Сашка развернулась и направилась к выходу с базара. В конце концов, вишню можно купить на углу – там дороже, но не намного. Помахивая полиэтиленовым кульком, она вышла на Улицу, Ведущую к Морю, и двинулась вверх, к своей пятиэтажке, стараясь подольше оставаться в тени акаций и лип.
Пройдя полквартала, обернулась. Человек в темном джинсовом костюме шел за ней.
Сашка почему-то была уверена, что он остался на базаре. Вероятность того, что человеку и Сашке просто по пути, оставалась, конечно, но казалась совсем несерьезной. Глядя в черные, непрозрачные стекла очков, Сашка испытала вдруг панический ужас.

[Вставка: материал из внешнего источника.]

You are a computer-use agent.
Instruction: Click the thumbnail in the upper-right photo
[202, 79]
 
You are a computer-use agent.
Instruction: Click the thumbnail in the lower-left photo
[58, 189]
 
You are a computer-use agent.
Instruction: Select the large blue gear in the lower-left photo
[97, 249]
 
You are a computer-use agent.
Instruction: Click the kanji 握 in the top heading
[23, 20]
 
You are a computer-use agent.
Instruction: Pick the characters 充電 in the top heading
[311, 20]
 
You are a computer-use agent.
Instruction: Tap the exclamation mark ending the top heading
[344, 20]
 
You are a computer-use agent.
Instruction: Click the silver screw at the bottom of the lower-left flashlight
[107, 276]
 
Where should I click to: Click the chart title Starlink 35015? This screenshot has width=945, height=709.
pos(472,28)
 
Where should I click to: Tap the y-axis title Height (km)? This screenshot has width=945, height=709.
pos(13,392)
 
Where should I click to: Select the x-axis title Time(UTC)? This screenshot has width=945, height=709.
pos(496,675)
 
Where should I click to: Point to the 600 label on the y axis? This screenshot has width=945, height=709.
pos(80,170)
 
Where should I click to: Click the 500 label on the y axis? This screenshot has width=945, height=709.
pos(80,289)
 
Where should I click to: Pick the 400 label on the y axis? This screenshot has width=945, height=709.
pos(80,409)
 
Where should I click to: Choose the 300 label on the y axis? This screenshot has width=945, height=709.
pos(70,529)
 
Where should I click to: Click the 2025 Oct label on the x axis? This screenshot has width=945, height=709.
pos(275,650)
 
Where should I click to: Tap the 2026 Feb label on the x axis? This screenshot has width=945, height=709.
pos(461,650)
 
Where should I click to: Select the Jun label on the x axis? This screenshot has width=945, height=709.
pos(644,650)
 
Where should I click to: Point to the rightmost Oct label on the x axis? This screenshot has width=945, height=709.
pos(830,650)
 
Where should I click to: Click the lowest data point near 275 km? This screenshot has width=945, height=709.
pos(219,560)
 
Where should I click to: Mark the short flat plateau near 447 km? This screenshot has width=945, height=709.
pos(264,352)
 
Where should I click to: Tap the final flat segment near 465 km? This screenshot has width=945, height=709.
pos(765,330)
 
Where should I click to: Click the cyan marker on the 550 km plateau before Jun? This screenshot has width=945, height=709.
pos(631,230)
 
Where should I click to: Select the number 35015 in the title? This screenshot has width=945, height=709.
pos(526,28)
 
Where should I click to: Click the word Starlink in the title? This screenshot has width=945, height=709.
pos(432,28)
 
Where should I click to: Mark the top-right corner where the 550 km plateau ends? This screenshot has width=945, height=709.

Вокруг полно было отдыхающих и пляжников. Дети все так же обливались талым мороженым, ларьки все так же торговали жвачкой, пивом и овощами, с неба жгло послеполуденное солнце, а Сашке сделалось холодно до инея в животе. Сама не зная, откуда страх и почему она так боится темного человека, Сашка рванула вверх по улице так, что только босоножки застучали, а прохожие шарахнулись с пути.
Задыхаясь и не смея оглянуться, она вбежала во двор с «павлиновыми» деревьями. Заскочила в подъезд и позвонила. Мама долго не открывала дверь, внизу, в подъезде, хлопнула створка, послышались шаги по лестнице…
Мама наконец отперла. Сашка вскочила в квартиру, едва не сбив ее с ног. Захлопнула дверь и заперла на замок.
– Ты что?!
Сашка прильнула к глазку. Искаженная, как в кривом зеркале, показалась соседка с кульком алычи, миновала второй этаж, двинулась выше на третий…
Сашка перевела дух.
– Что случилось? – с тревогой спросила мама.
– Да так, – Сашке уже было стыдно. – Привязался тут один…
– Кто?!
Сашка взялась объяснять. История с темным человеком, будучи рассказанной внятно, оказалась не то что не страшной – дурацкой совершенно.
– Вишню ты не купила, – подытожила мама.
Сашка виновато пожала плечами. Надо было взять кулек и вернуться на базар, но при мысли о том, чтобы открыть дверь и выйти опять во двор, жалобно подрагивали поджилки.
– Новые новости, – вздохнула мама.
Взяла у Сашки сумку и деньги и молча ушла на базар.
На другой день утром, по дороге на море, Сашка опять увидела темного человека. Он стоял у киоска турфирмы, будто изучая маршруты и цены, а на самом деле наблюдая за Сашкой из-за непрозрачных темных очков.
– Ма… Смотри…
Мама проследила за Сашкиным взглядом. Подняла брови:
– Не понимаю. Стоит себе мужичок. Ну и что?
– Ты в нем ничего особенного не видишь?
Мама шла, как ни в чем не бывало, с каждым шагом приближаясь к темному человеку. Сашка замедлила шаг.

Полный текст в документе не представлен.